L'annonce de ce verdict suscite une vague d'indignation dans le monde entier. Des manifestations de soutien au "rappeur le plus courageux du monde", sont organisées. En médiatisant au maximum son cas, ses soutiens espèrent lui éviter la pendaison. En France, une tribune publiée dans Le Monde par un collectif d'artistes, d'écrivains et de militants des droits demande au président de la République d'agir au plus vite pour sauver le rappeur. Armin Arefi, grand reporter, en appelle, quant à lui, aux grands noms du rap français, afin de "faire du bruit".
J’EN APPELLE aux rappeurs français @special_nekfeu, @booba,@Orel_san, @ninhosdt, @THEDAMSO, @vald_ld, @KeryJames, @Sopranopsy4, @AntoineLomepal.
— Armin Arefi (@arminarefi) April 30, 2024
FAITES DU BRUIT svp avec #SaveToomaj pour sauver le rappeur iranien Toomaj Salehi (@OfficialToomaj) condamné à mort en #Iran.… pic.twitter.com/aS1OZ8G9mt
Le cas de Toomaj Salehi est loin d'être isolé.

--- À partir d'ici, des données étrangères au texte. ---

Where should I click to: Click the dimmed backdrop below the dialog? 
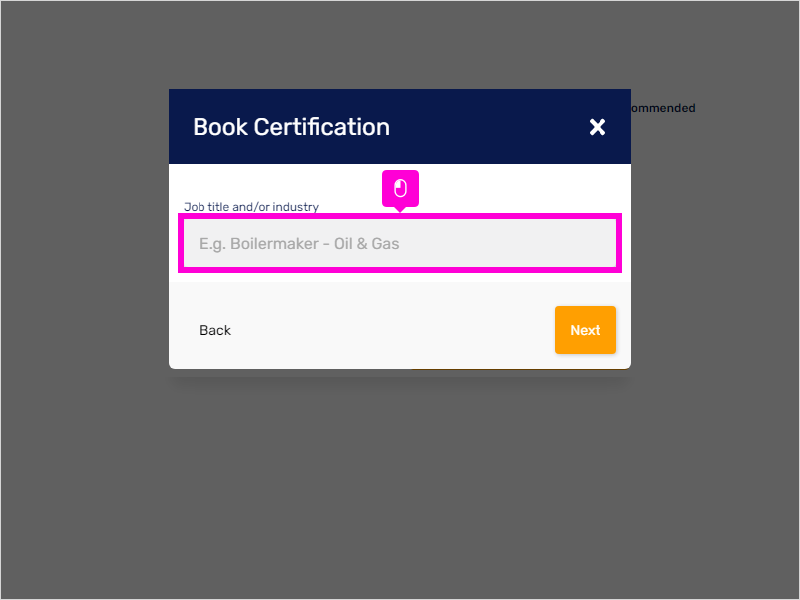[400, 485]
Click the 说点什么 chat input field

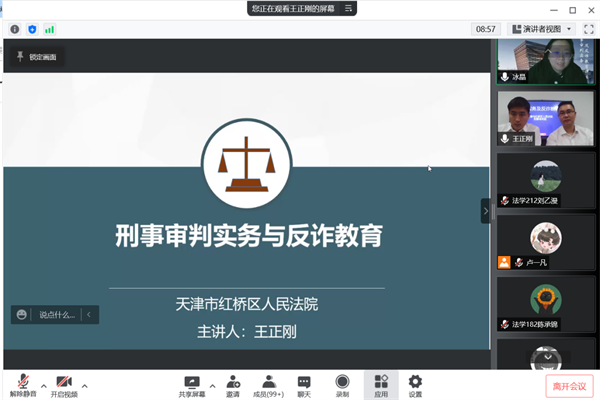56,314
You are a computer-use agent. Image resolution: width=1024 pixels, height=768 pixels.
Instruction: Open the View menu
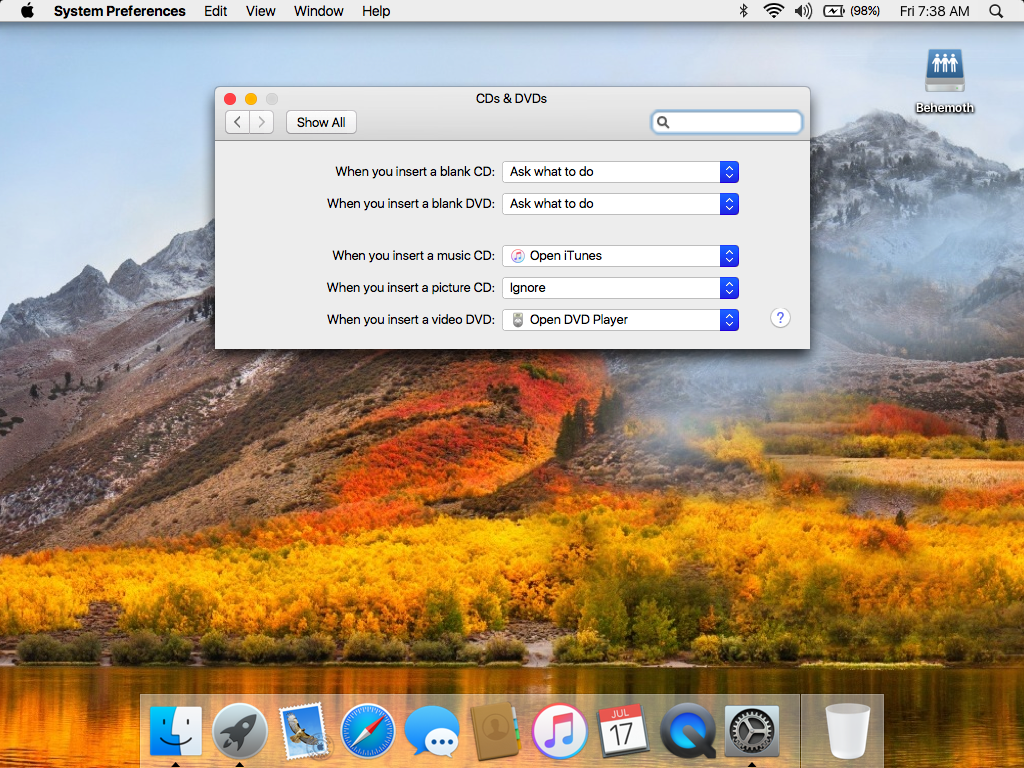[x=261, y=11]
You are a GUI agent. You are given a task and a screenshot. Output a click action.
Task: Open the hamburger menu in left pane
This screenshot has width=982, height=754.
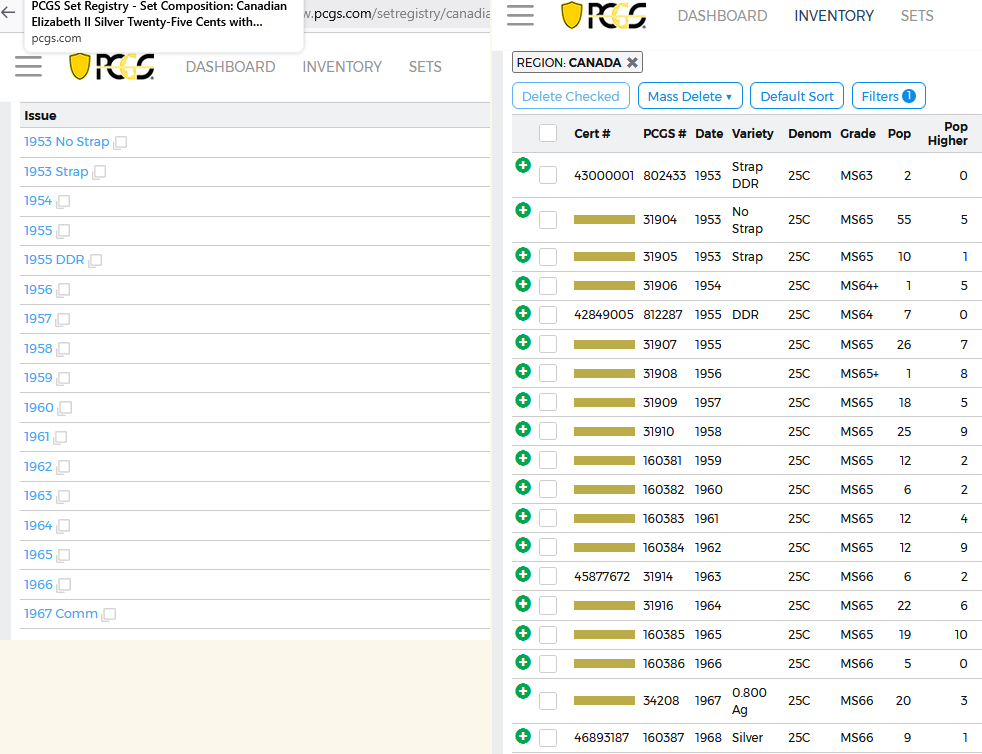point(29,66)
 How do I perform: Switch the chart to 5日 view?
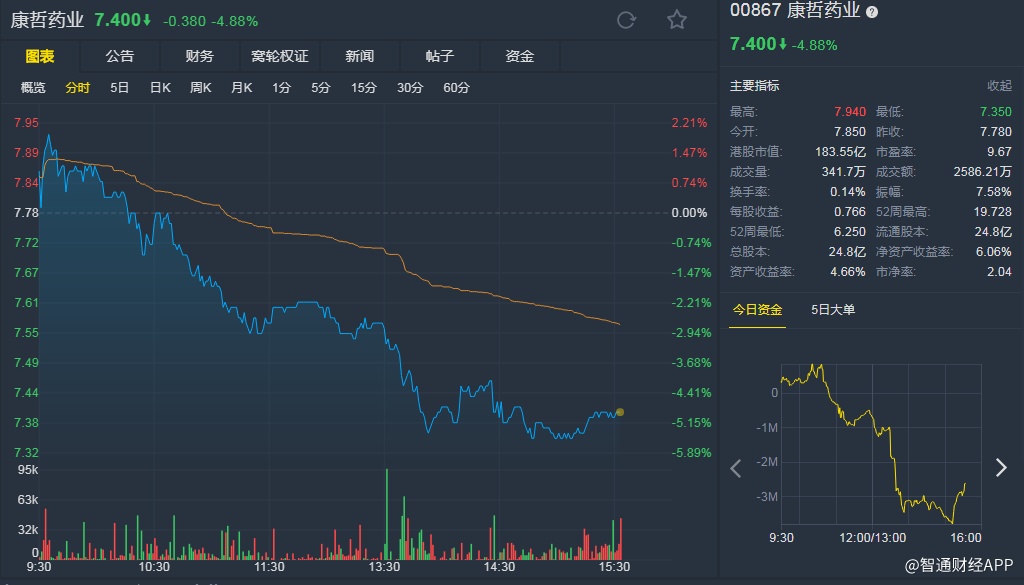[x=120, y=88]
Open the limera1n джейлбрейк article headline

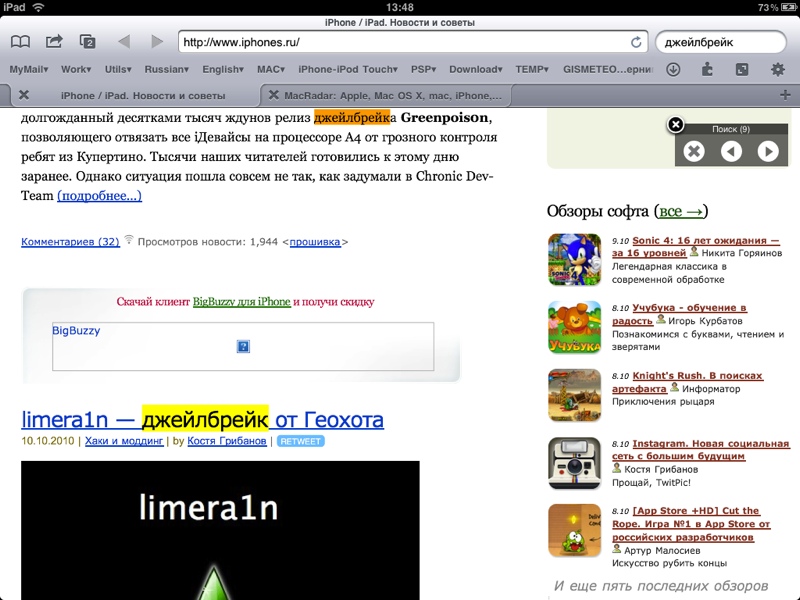[202, 419]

Le régime s'en prend à tous les artistes, qui ne se conforment à l'idéologie au pouvoir. Le rappeur kurde Saman Yasin a été condamné à 5 ans de prison pour avoir "mené une guerre contre Dieu". La dessinatrice Atena Fargahadani, qui tentait d'afficher un de ses dessins dans la rue, en avril 2024, a été violemment prise à partie, arrêtée et poursuivie pour "propagande contre l'Etat". Elle risque, elle aussi, la peine de mort. (4)
#SaveToomaj !
Notes :
1. En 2009, le film "Les Chats persans" du réalisateur Bahman Ghobadi retrace le parcours chaotique de jeunes Iraniens qui cherchent à créer leur groupe de rock.

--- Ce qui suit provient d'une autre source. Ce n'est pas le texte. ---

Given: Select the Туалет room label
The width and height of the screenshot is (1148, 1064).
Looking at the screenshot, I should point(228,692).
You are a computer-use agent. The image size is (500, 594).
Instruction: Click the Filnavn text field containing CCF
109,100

2. Instaurée en 2005 par le sinistre Ahmadinejad, cette police est chargée de veiller "au respect des valeurs islamiques dans l'espace public.

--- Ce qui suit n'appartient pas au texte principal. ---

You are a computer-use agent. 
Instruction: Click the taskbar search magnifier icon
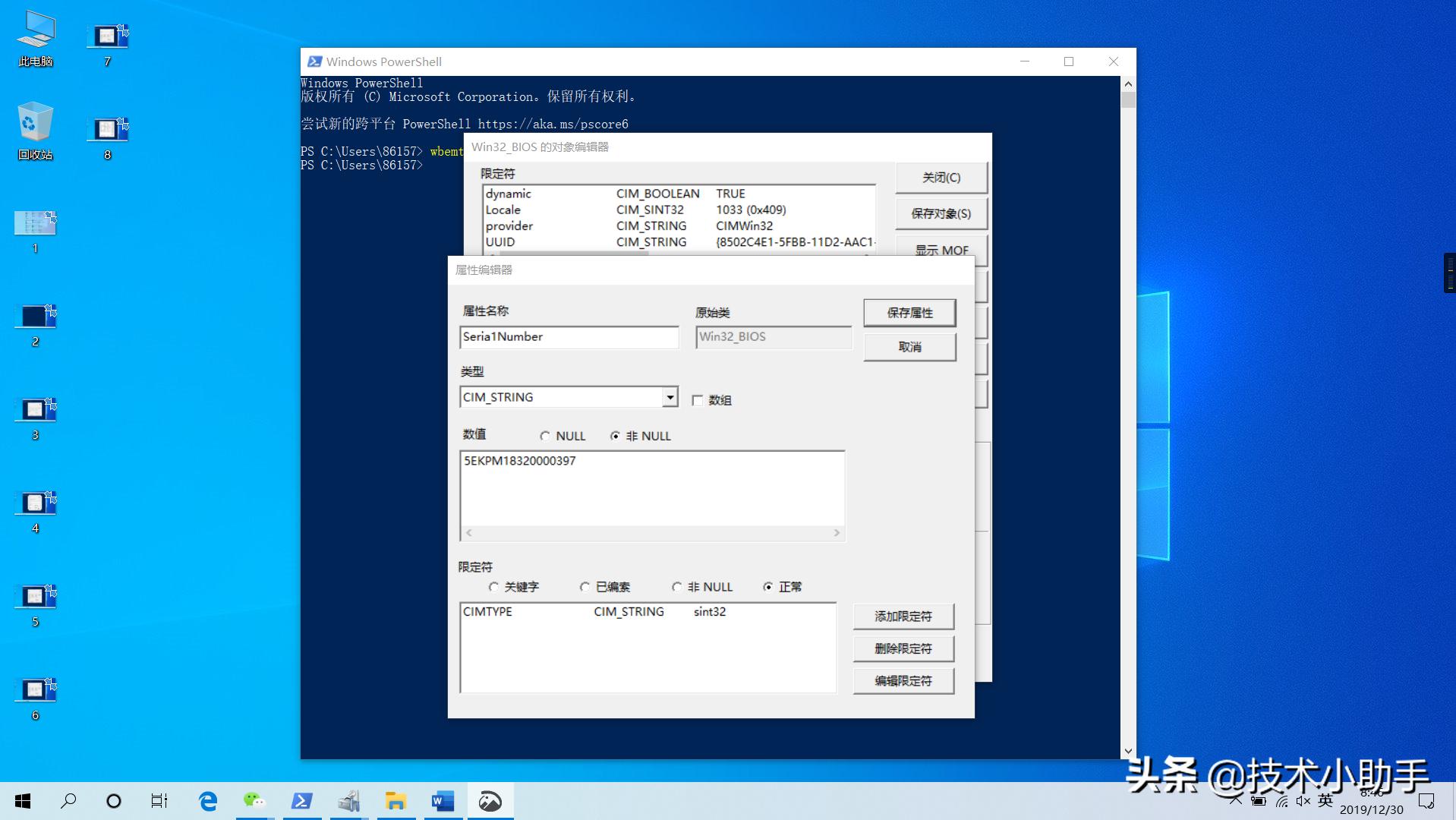(x=68, y=801)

3. La jeune femme, originaire de la ville de Saqez dans le Kurdistan iranien, était en visite à Téhéran lors de son arrestation.4. Les anonymes ne sont pas davantage à l'abri. En décembre 2023, Sadegh Bana Motejaded, 70 ans, marchand de poisson sur le marché de Racht, dans le nord de l'Iran, publie sur son compte instagram une vidéo dans laquelle il chante une comptine. Il y incite les spectateurs à faire de même. Le message devient viral. Le morceau est remixé et réadapté en version électro ou hip-hop. Les autorités voient rouge. Sadegh est accusé de "production de contenu criminel" et sa page bloquée. Le chanteur amateur, et ceux qui l'accompagnent, sont arrêtés, battus et poursuivis. Or, loin de l'effet attendu, la répression ravive la contestation. Dans un pays où il est prohibé de danser et chanter en public, des hommes et des femmes décident de braver l'interdit, entamant des chorégraphies dans les rues, les parcs, les écoles. La répression et la terreur mettront bientôt un terme à cette forme de résistance.
Sources:
- "Le rappeur Toomaj Salehi, voix de la révolte contre les mollahs", dans la BO du monde diffusée sur France Inter le 4 décembre 2023.
- "Pour l'Iran : Bizaram Az Dine Shoma de the Kiffness & Saba Zameni"
- "Shahram Shabpareh, Prison song"
- "Persian pop et rap iranien, les héros de la transgression", La série musicale du 1er janvier 2023, sur France Culture.
- "Femme Vie Liberté : les voix de la révolution en Iran", La série musicale du 7 mai 2023, sur France Culture
- "Les artistes au coeur de la Révolution"
- «Toomaj Salehi, "le rappeur le plus courageux du monde" condamné en Iran», vidéo de Courrier International.